What the exercise asks: From the records below, output exactly the lines running from the line containing "Viewport: 1500px width, 812px height." through the line containing "Open @dylansprouse in Replying to line", and no others.

Saved data entries
────────────────────────────────────────
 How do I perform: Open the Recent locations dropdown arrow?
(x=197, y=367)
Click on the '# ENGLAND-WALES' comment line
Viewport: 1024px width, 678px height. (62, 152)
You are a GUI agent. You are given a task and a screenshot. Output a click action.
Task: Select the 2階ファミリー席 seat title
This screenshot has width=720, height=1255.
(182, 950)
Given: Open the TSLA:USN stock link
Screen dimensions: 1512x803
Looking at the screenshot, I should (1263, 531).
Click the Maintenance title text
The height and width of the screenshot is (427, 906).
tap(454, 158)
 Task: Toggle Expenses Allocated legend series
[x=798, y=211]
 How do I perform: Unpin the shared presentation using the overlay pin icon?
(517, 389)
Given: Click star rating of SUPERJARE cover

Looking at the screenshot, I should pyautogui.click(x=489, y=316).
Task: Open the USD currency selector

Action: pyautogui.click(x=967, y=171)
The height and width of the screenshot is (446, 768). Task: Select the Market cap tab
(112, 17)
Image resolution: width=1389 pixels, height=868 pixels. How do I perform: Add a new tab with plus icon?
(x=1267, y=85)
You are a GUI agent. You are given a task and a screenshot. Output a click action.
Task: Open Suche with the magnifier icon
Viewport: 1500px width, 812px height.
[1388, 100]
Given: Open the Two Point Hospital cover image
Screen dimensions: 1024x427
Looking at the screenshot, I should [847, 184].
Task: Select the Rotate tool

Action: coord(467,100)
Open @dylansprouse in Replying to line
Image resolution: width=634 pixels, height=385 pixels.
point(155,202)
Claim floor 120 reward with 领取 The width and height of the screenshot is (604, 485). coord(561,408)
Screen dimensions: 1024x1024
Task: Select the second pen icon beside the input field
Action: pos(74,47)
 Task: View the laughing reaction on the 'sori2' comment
────────────────────────────────────────
Reply:
Viewport: 1500px width, 812px height.
[1388, 100]
Given: Open the Two Point Hospital cover image
Screen dimensions: 1024x427
Looking at the screenshot, I should [847, 184].
Task: Select the Rotate tool

Action: coord(467,100)
Open @dylansprouse in Replying to line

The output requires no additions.